1. (Sauf indication contraire, les données factuelles mentionnées aux paragraphes 1-9 sont non classifiées) Quelques-uns des auteurs de livres récents sur l'assassinat du Président Kennedy (par ex Joachim Joesten, Oswald : assassin ou bouc émissaire ?, Mark Lane, Un jugement hâtif, Leo Sauvage, L'affaire Oswald : un examen des contradictions et des omissions du rapport Warren, avaient publiquement affirmé qu'un complot existait avant que la Commission Warren ne termine ses investigations. Sans surprise, ils se sont immédiatement agités afin de montrer qu'ils avaient vu juste et que la Commission avait faux. Grâce à l'immense matière publiée par la Commission, une partie de celle-ci étant contradictoire ou trompeuse lorsqu'elle est sortie de son contexte, ils avaient eu peu de difficultés à trouver des éléments confirmant leurs propres théories. Ils ont alors, dans certains cas, obtenu des dépositions nouvelles et divergentes auprès de témoins. Et ils ont généralement échoué à débattre de la réfutation de leurs premières déclarations dans le rapport de la Commission, appendice XII (spéculations et rumeurs). Cet appendice est toujours un bon endroit pour chercher des éléments allant à l'encontre des théoriciens.

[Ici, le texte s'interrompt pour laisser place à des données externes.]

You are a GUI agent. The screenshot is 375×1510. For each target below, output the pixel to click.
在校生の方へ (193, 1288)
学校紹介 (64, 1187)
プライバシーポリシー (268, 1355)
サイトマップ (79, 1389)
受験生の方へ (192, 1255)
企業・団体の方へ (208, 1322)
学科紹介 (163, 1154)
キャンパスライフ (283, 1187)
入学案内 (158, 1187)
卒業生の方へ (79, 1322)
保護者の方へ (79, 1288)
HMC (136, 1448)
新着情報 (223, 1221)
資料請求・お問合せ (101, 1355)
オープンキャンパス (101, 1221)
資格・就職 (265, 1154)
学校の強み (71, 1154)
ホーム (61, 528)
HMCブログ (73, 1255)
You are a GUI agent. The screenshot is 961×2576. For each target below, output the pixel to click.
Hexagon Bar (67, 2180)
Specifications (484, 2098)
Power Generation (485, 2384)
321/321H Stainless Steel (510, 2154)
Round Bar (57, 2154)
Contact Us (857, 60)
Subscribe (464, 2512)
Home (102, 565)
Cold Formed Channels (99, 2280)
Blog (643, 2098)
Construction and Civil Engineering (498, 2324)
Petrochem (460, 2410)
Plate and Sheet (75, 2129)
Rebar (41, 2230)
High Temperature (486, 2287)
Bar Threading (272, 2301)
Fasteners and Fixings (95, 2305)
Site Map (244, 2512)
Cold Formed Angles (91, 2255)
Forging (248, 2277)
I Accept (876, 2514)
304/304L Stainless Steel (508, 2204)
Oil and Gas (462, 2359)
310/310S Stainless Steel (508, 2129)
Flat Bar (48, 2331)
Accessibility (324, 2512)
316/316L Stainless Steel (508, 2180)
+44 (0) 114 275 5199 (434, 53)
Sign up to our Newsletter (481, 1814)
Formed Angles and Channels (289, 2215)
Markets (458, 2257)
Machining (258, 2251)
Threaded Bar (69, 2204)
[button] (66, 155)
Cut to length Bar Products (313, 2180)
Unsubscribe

2. Quelques écrivains sont apparus comme enclins à la critique par sympathies anti-américaines, d'extrême gauche ou communistes. Le « Comité qui a tué Kennedy[1] » anglais comprend certains des plus critiques oraux les plus obstinés des Etats-Unis, comme par ex Michael Foot, Kingsley Martin, Kenneth Tynan, et Bertrand Russel. Il a été révélé publiquement que Joachim Joesten avait été un ancien membre du parti communiste allemand (KPD) ; un document de la Gestapo du 08 novembre 1937 issu du Ministère des Affaires Etrangères Allemand microfilmé en Angleterre puis renvoyé au service de la détention en Allemagne de l'Ouest montre que sa carte du parti portait le numéro 532315 et était datée du 12 mai 1932. (l'original de ces documents sont maintenant disponibles au Ministère des Affaires Etrangères Ouest-Allemand à Bonn ; la copie peut-être trouvée sous la référence T-120, série 4918, encadrement E256482-4. Le Bureau Britannique des Documents Publics doit également en avoir une copie). L'éditeur américain de Joesten, Carl Marzani, a été condamné une fois à de la prison par un jury fédéral en cachant son appartenance au Parti Communiste (CPUSA) afin de solliciter un emploi du gouvernement. Des informations disponibles indiquent que Mark Lane a été élu vice-président au Conseil New-Yorkais pour l'Abolition de la Commission de la Chambre sur les Activités Antiaméricaines[2] le 28 mai 1963. ; il a également assisté au 8ème Congrès de l'Association Internationale des Juristes Démocrates[3] (une organisation internationale du front communiste) à Budapest du 31 mars au 05 avril 1964, où il a exposé ses opinions (pré-rapport) au sujet de l'assassinat de Kennedy. Dans les remerciements de son livre, Lane exprime sa reconnaissance spéciale envers Ralph Shoenman de Londres « qui a participé à et soutenu l'ouvrage » ; Schoenman est bien sûr l’américain expatrié qui avait influencé l'ancien Bertrand Russel ces dernières années. (voir également le paragraphe 10 ci-dessous sur les efforts communistes afin de relancer les spéculations sur l'assassinat)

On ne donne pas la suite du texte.